BEUNER, dans divers patois.
Jean, ch'malicieux, i s'fout d'mi; i m'écrit que j'beune* vu que j'n'a pont moutré mes dernières pièches que j'arrinche à m'façon dins min coin.
I crot que j'sus toudis in train d’beuner !
Pourtint i m'connot fin ben et i sait que ch'est pont d'mes fachons d'faire.
*beuner: Christian Defrance a fait ses recherches sur ce verbe et les a publiées dans: L'Echo du Pas-de-Calais n°73 - Avril2006
"Il fronce les sourcils quand ce n’est pas son nez… Les rides se creusent, les lèvres cherchent des noises à la moustache. Le regard est hagard. Alors, la mère n’hésite pas une seconde et lance « cha y est té beunes ! »
Voilà un verbe haut en couleur patoisante : beuner. Rien à voir avec beuler (beugler), beuter (regarder pour surprendre)… Beuner c’est bouder.
Beuner, beugner, bugner, buner – selon que l’on soit un picard du nord, du sud ou du mitan – c’est être pensif, triste, abattu.
(On peut aller) plus loin dans la définition : « Se dit de l’homme qui ne répond pas quand on lui parle et qui reste la tête basse, sans bouger de place ; de la vache qui reste immobile le mufle touchant terre sans vouloir pâturer. »

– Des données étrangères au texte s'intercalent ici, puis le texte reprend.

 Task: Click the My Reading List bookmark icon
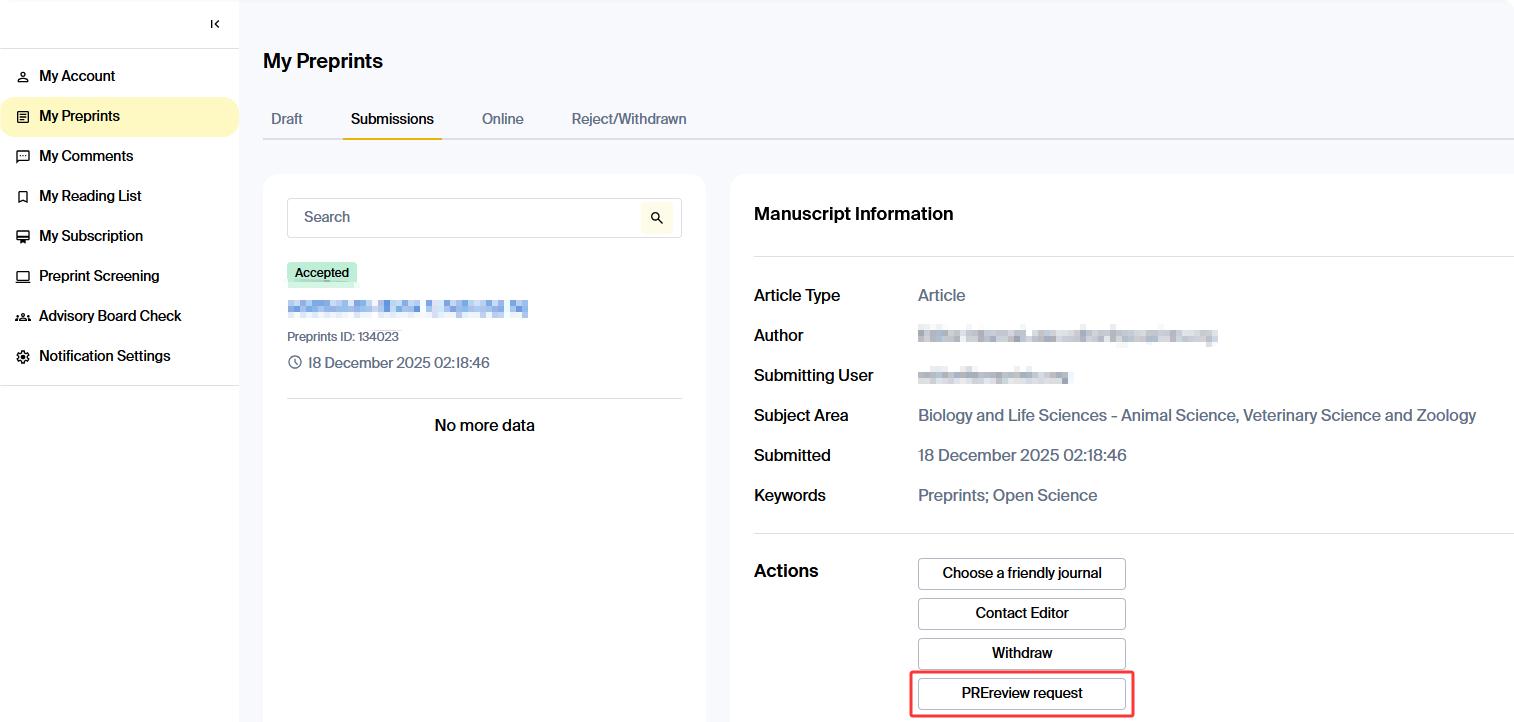(x=23, y=197)
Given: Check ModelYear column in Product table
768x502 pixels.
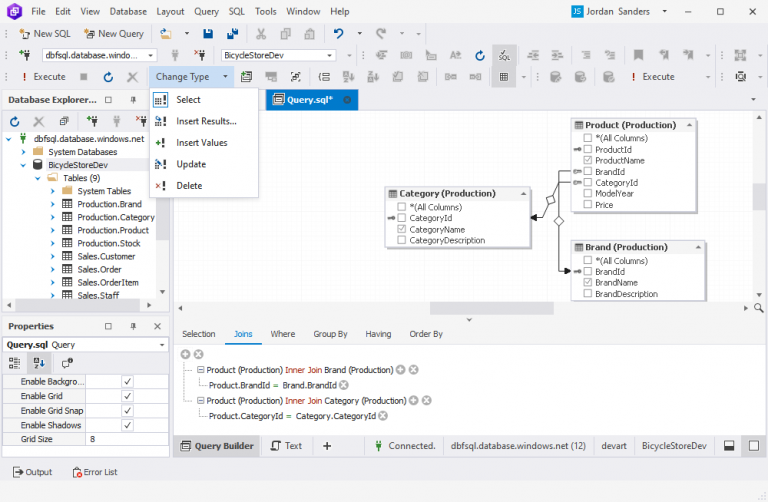Looking at the screenshot, I should 588,194.
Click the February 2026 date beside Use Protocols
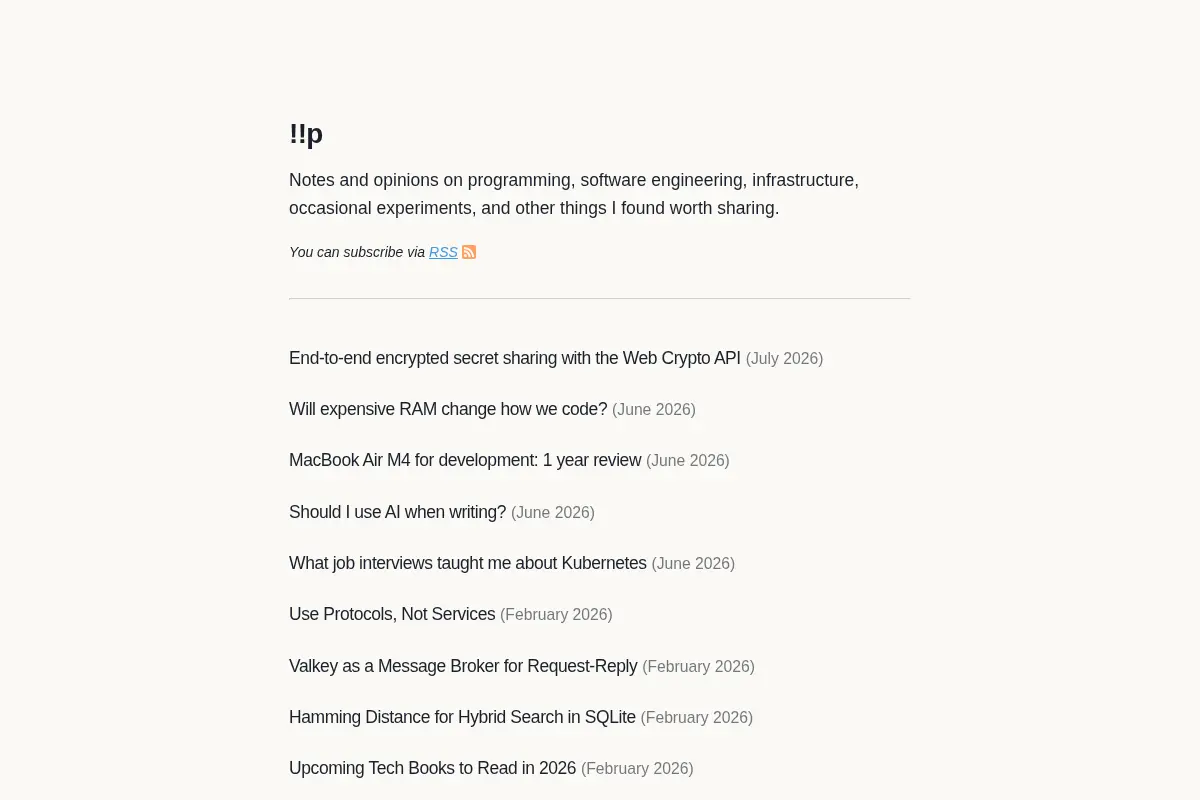This screenshot has height=800, width=1200. pyautogui.click(x=556, y=615)
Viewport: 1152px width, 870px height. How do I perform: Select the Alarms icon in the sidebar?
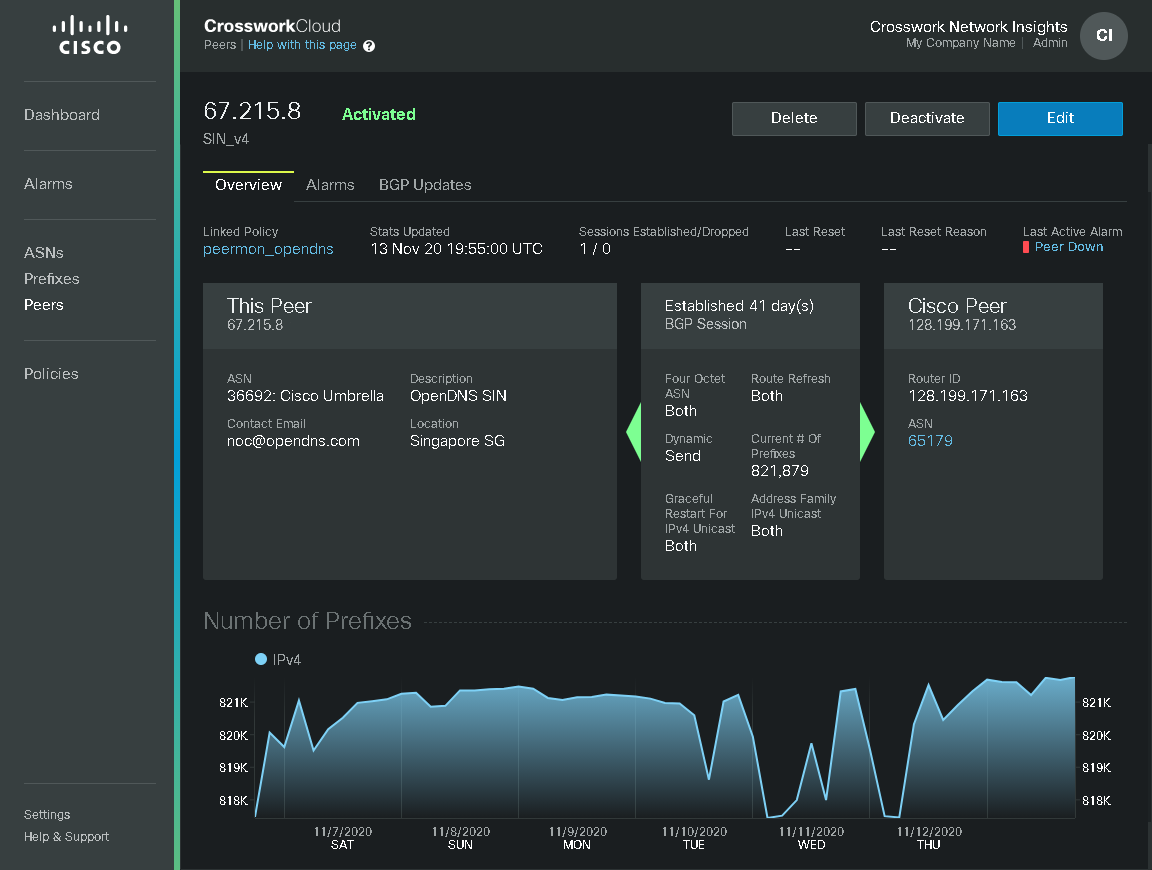coord(46,183)
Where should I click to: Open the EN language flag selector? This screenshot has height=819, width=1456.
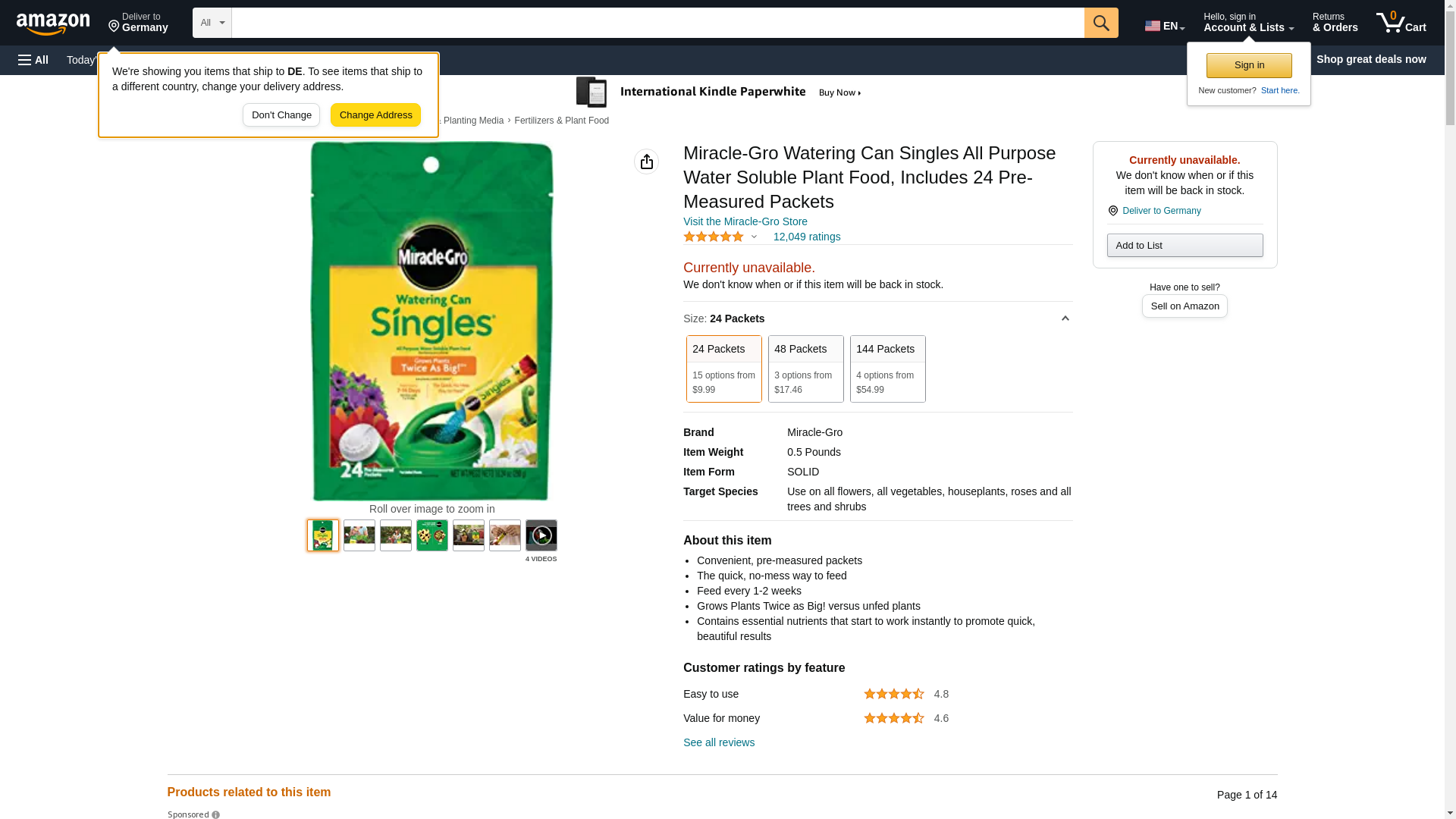[1164, 26]
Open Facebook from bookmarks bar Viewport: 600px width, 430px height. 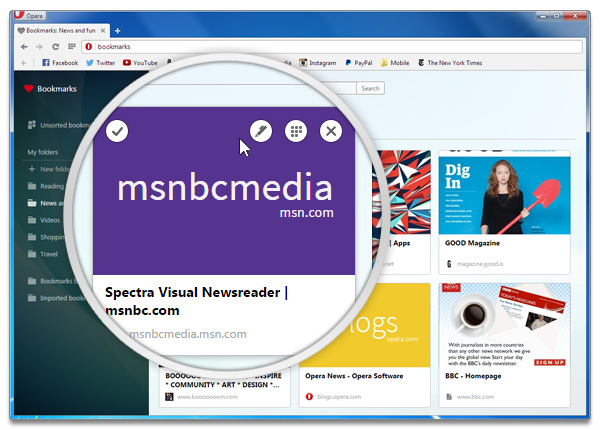coord(59,63)
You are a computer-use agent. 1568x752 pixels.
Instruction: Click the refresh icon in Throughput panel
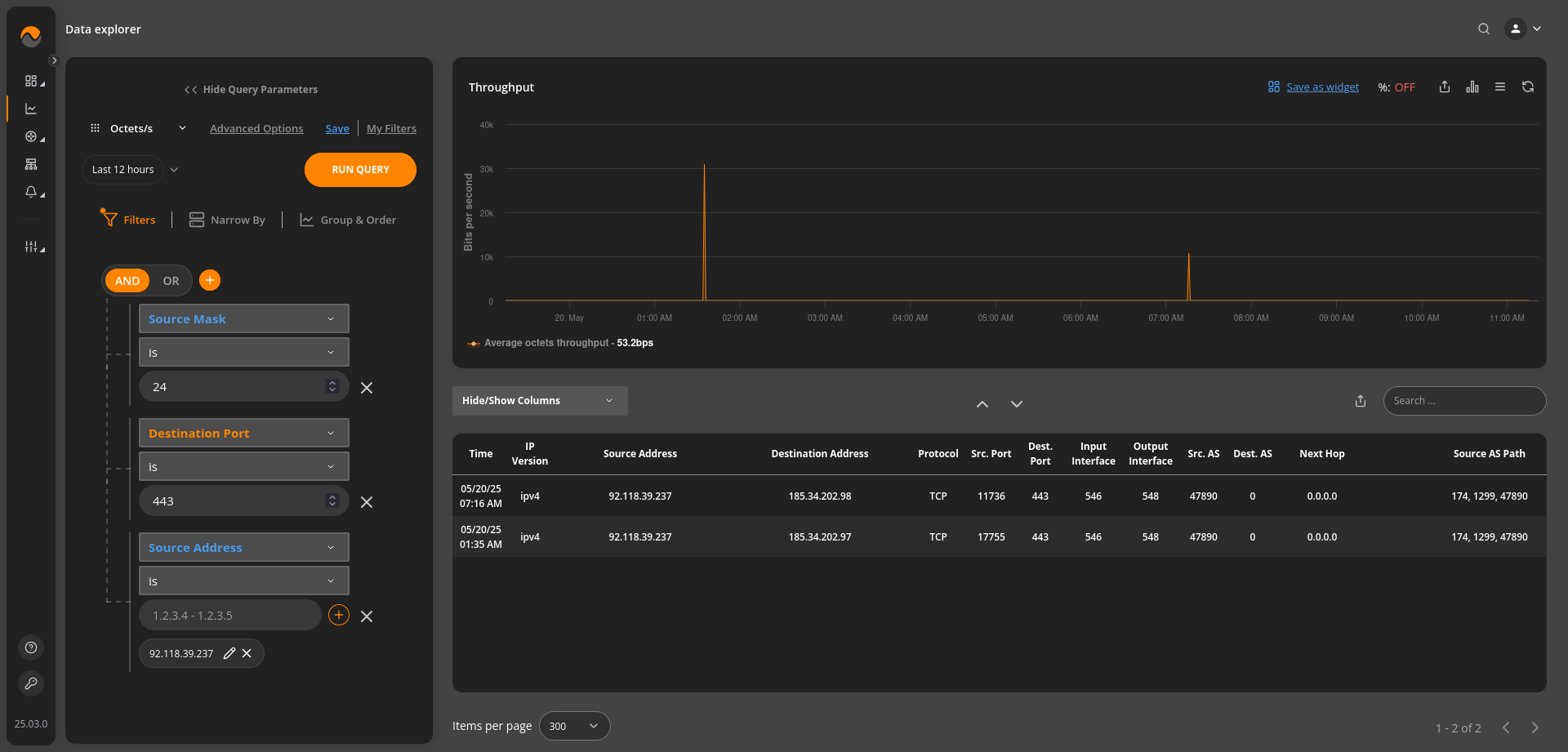1527,87
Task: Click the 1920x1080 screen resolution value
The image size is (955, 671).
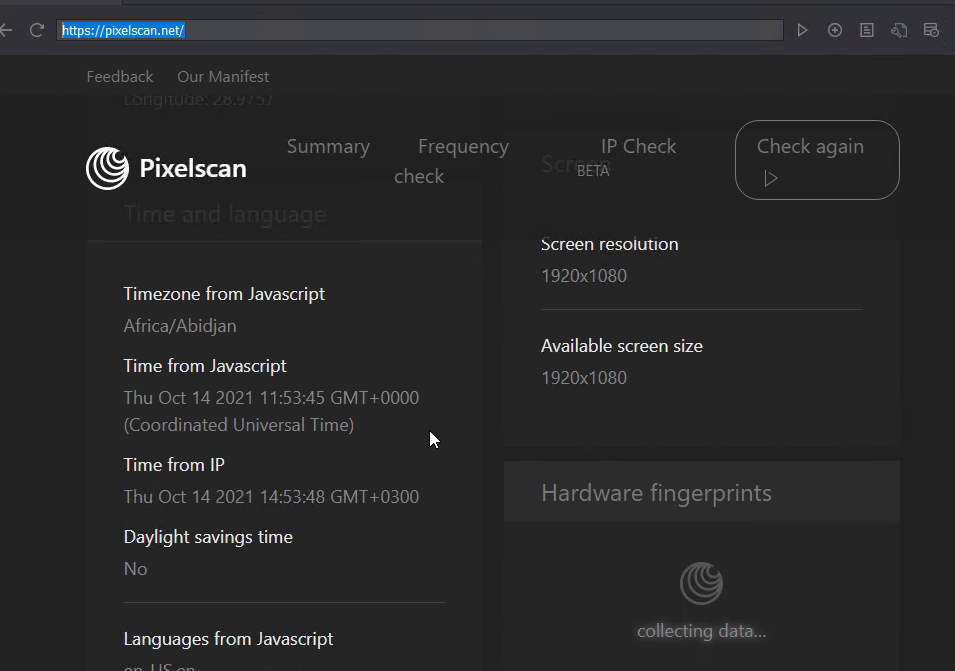Action: pyautogui.click(x=584, y=276)
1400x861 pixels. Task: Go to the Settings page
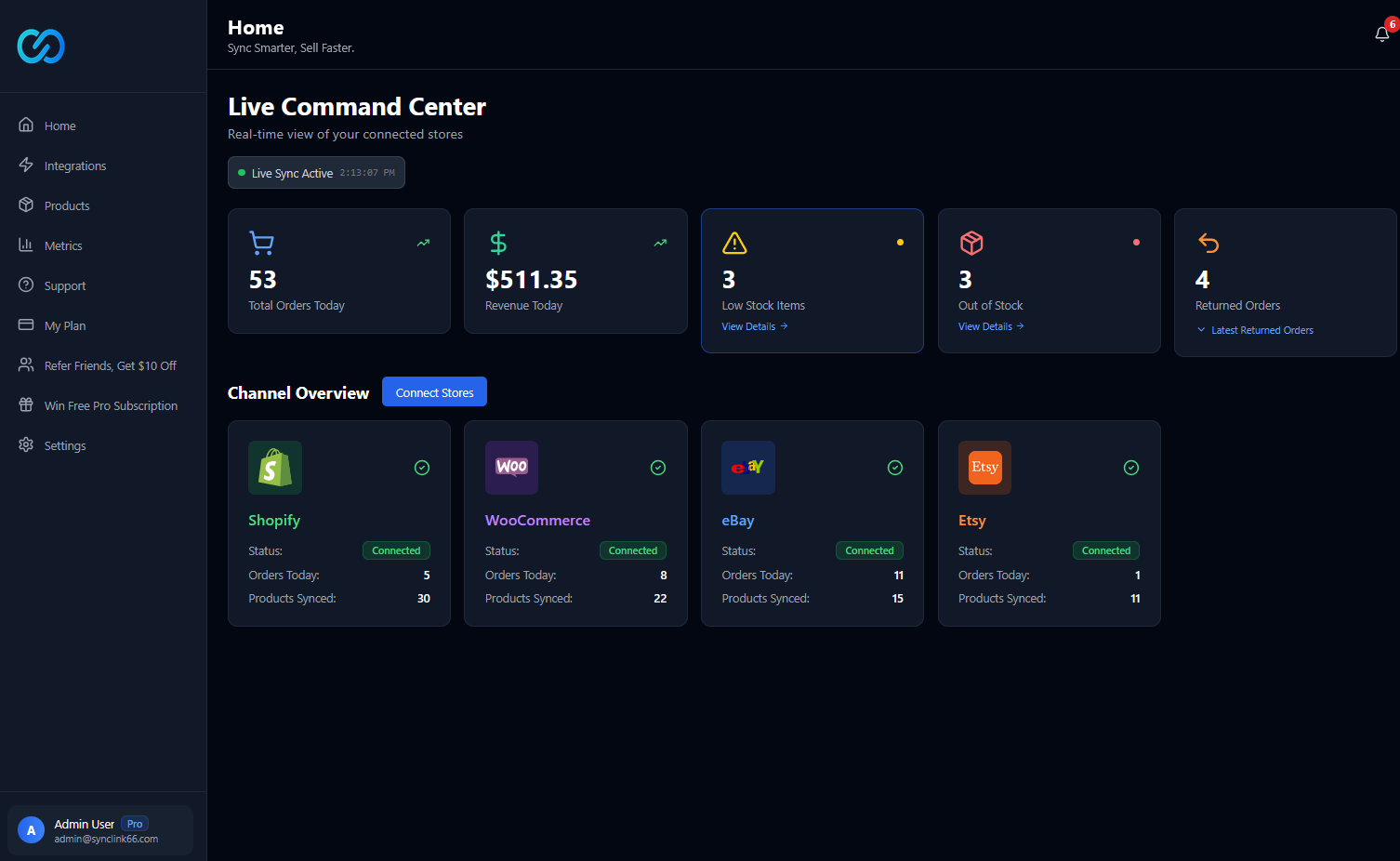[x=65, y=445]
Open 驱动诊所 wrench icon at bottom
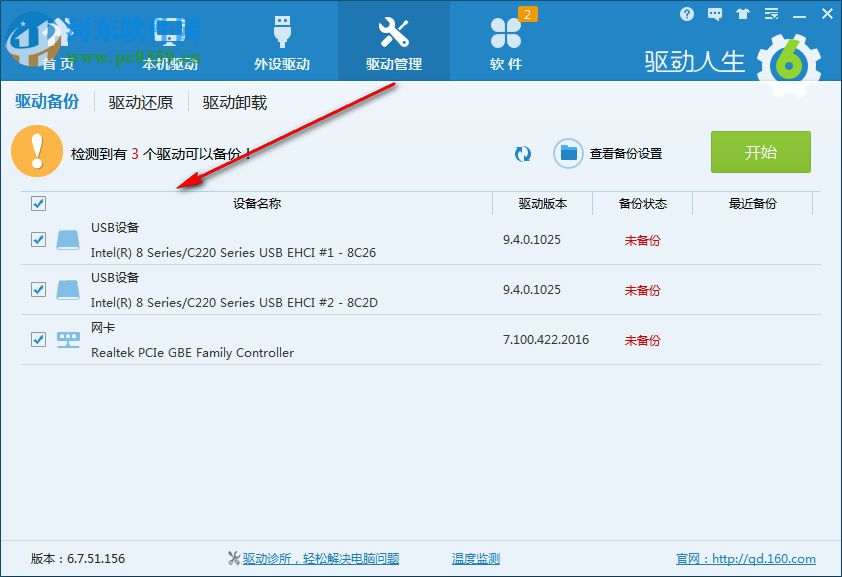Viewport: 842px width, 577px height. click(x=232, y=558)
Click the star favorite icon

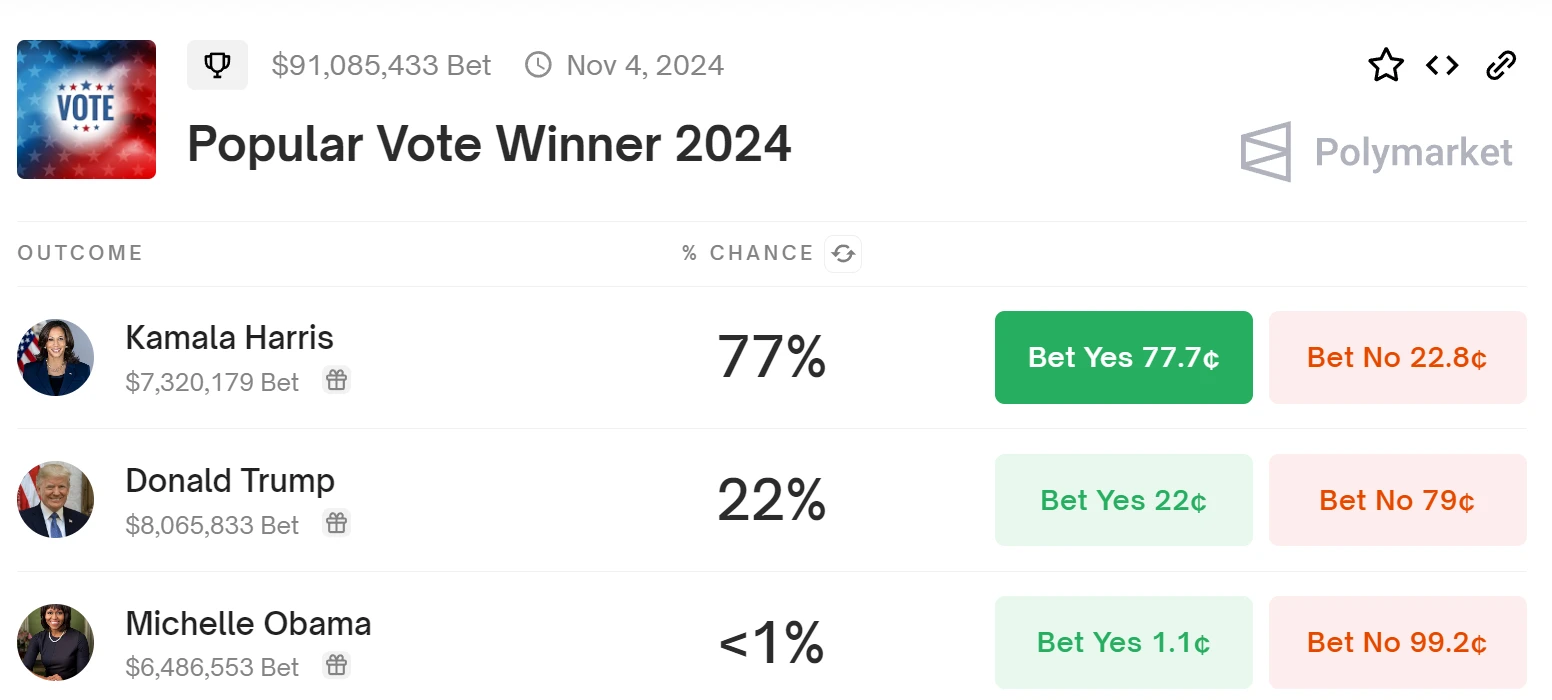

C’est encore le moyen de sortir d’une situation embarrassée, de vaincre une difficulté. Et celui qui beune, « ch’est un beunar ! »
Dans un dictionnaire du patois de Lumbres, un décryptage étymologique (indique) que "beuner" dériverait du vieux francique « bunia, tronc d’arbre ». En vieux français, la buyne ou buigne est une bosse… Dans notre français d’asteure, nous avons toujours la beigne.
L’affaire se corse quand on sait que beuner, beugner en patois ça veut dire aussi « heurter, se cogner » ! « I’a été s’beuner conte ech mur. »
De la souche d’arbre à la bosse en passant par la léthargie boudeuse, on peut dire que la langue ne manque jamais de piquant.
Beugner est donc courant chez les patoisants picards, mais aussi dans le parler creusotin (heurter quelque chose de dur et se faire une bosse), le parler lorrain (abîmer), le parler de Saint-Claude (heurter, meurtrir), le patois comtois, le patois bourbonnais, le patois de la Haute-Marne… Un proverbe charentais dit « à se beugner le calâ cont' les murs, o ne vint que des bosses ! À se cogner la tête contre les murs, on ne parvient à rien ! » Alors comme ajouterait la mère, « pont la peine eud beuner »."